Our practices, our training, and our vocation push us outward — into attentiveness for others. And that is part of faithful leadership.
But over time, this outward focus paradoxically invites a kind of inner blindness: a failure to notice what is happening within us. What is quietly forming. What is shaping our decisions. What is asking to be seen.
This month’s reflection invites you into a single question:
What is asking for your attention right now?
Not what should have your attention.
Not what everyone else is demanding.
Not what fills your task list.
But what is moving you — emotionally, spiritually, relationally, and vocationally.
This is not self-absorption.
This is attention as a theological act — a practice of interior discernment that precedes our outer work and deepens it.
Attention Is a Formational Practice
When we think about attention biblically, it is not about introspective navel-gazing. Throughout Scripture, attention is relational and theological:
Moses turns aside to see the burning bush.
Samuel listens for the Lord’s voice.
Jesus withdraws to pray.
The Psalmist waits and watches for God.
Attention loosens our grip on distraction and surfaces what is real before God.
In your leadership, what if attention is not simply one more task, but a way of seeing — a posture of willingness to notice before you act?
Attention and Systems: What We’re Ignoring Isn’t Invisible
Family systems theory helps us see leadership not as a set of techniques, but as life lived in relationship. Bowen’s theory highlights that:
Leadership contexts are living systems shaped by emotional processes.
A leader’s internal patterns influence the whole system.
Anxiety, reactivity, and avoidance are relational forces that ripple through communities.
Leadership effectiveness is not measured by task accomplishment alone, but by emotional maturity and the capacity to manage oneself amid relational pressures.
In other words:
When the leader does not attend to what is happening within, the system will feel it on the outside.

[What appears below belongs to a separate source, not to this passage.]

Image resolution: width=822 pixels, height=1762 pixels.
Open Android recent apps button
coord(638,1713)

Systems don’t eliminate anxiety — they circulate it. And our internal tension often becomes the system’s external climate.
Four Quadrants of Attention
To help you engage this reflection practically and prayerfully, consider using the tool offered below: The Attention Map.

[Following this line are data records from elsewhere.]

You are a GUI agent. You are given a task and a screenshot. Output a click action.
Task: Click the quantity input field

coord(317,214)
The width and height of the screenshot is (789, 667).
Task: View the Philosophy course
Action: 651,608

It invites you to notice gently across four relational spaces:
Self / Others / Work / God
And ask:
What is loud right now?
(The obvious stresses, demands, or pressures.)What is quiet but persistent?
(The subtle longings, aches, questions, or dissonances.)What am I avoiding noticing?
(The reality you might be steering around because it feels uncomfortable, exposing, or uncertain.)
These questions are not about diagnosis or problem-solving. They are about seeing and noticing.
Because before we can attend to others in a healthy way, we must first learn to attend to ourselves — not in a navel gazing way, but in a relationally aware way.
Why This Matters for Ministry and Leadership
Systems thinkers remind us that leaders are always part of a broader relational field. Our internal rhythms — emotional, spiritual, cognitive — shape:
Our decision-making
The tone we bring into meetings
The way we hear conflict
Our capacity to stay calm under pressure
Our ability to think before reacting
When we ignore what’s gathering beneath the surface — anxiety, fatigue, discouragement, longing — it doesn’t fade. It expresses itself through tension, reactivity, avoidance, or exhaustion.
Attention of this kind is not soft. It’s hard work.
It’s the capacity to notice what others seldom see — especially within ourselves.
A Gentle Invitation into Practice
Before your next meeting.
Before your next sermon.
Before your next conversation.
Pause.
Ask:
What is loud?
What is quiet but persistent?
What am I avoiding noticing?
And then sit with what arises.
Not to fix it.
Not to solve it.
Not to defend or dismiss it.
But to name it before God.
You will find the downloadable Attention Map attached to this reflection — a space to write, pray, notice, and return to.
May this practice deepen your capacity to lead with clarity, steadiness, and grace.